▶ _Given task a_
According to the securitization text, how long does the revolving period in dynamic transactions generally last?

─── Page text ───

ACRA’s experience shows that optimization of transaction logistics can reduce the preparation time for subsequent transactions to two or three months for the originator.
How are assets selected to form a securitized portfolio?
One of the factors that makes it possible to improve the credit quality of securitization instruments is the eligibility criteria for assets in the collateral portfolio. These criteria are set both for individual assets and for the weighted average indicators of the portfolio. For example, the transaction criteria may include a minimum interest rate on individual assets, time elapsed from the issue date to the assignment date of loans, maximum duration of historical delinquencies, average interest rate on the portfolio, maximum weighted average loan-to-value ratio, etc. Standardized asset selection criteria based on the historic experience of Russian securitization transactions makes it possible to significantly limit the credit risk of the collateral portfolio over the entire life of financial instruments. This has a positive effect on the credit quality of notes and has a direct impact on the degree of investor protection.
Can the composition of the securitized portfolio be updated after note issuance?
Securitization of loans with long maturities and relatively low levels of early repayment (such as mortgage loans) rarely involves the possibility of updating the portfolio after note issuance. These structured finance transactions are often static. Amortization of the notes begins on the first coupon payment date, and its rate depends on the rate of amortization of the collateral portfolio.
Securitization transactions of shorter-term assets (loans to SMEs, consumer and car loans) are usually dynamic. The terms of these transactions provide for a refinancing period, also called a revolving period, during which funds from the amortization of the securitized portfolio are used by the issuer to purchase new loans and replenish collateral. This period is generally one to three years, with the possibility of early termination in case of breach of the requirements to the collateral portfolio’s quality. Amortization of notes in dynamic securitization transactions begins after the end of the revolving period.
How is the note issue structure determined?
The proportions of tranches of the notes issued in the securitization transaction depend on the amount of the expected losses on the collateral portfolio, as well as on the target credit rating of the senior notes. A simplified initial calculation of the structure is usually carried out by the originator or the arranger of the transaction, but the final decision on the amount of subordination and reserves is made by the originator only based on the results of contacts with a rating agency.

─── Given information ───

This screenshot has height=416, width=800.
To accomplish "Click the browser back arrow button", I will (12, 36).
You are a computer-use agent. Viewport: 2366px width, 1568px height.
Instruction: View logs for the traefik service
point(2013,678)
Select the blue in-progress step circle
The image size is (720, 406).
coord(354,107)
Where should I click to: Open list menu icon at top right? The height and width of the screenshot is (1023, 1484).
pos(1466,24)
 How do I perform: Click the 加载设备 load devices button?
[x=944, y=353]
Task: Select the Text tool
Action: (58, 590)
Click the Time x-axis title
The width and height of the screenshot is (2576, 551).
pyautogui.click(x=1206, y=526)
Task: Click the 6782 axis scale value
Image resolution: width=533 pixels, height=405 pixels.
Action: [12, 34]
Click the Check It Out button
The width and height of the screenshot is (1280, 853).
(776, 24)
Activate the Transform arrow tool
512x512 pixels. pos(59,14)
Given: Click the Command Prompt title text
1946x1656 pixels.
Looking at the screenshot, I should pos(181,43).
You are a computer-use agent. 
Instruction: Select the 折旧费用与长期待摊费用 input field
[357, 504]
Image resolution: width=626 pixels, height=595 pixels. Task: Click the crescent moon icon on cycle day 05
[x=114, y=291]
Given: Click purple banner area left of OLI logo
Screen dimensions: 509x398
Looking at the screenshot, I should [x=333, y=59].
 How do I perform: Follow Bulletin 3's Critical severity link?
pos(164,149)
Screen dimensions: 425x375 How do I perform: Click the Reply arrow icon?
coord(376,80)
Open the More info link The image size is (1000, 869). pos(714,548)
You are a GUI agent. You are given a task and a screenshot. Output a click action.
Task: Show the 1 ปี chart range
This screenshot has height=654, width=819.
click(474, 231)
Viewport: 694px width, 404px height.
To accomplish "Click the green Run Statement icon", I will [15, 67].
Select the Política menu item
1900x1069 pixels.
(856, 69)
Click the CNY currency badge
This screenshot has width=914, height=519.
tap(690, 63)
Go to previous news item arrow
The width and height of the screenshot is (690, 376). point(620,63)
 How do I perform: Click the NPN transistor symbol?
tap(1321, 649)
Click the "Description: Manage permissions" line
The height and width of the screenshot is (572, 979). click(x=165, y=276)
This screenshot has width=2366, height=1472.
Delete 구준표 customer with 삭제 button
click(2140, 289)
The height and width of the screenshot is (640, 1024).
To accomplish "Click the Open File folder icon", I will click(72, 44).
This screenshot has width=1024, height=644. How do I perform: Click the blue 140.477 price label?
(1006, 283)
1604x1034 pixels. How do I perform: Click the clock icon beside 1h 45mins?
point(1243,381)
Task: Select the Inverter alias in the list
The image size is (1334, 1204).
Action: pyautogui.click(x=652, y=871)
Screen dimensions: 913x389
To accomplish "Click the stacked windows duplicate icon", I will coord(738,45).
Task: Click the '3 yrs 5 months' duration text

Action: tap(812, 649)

───

▶ _Given task b_
List each line of the records that contains the string "title".

▶ _Task solution a_
Generally one to three years.

▶ _Task solution b_
Click the Time x-axis title
Given: Click the Command Prompt title text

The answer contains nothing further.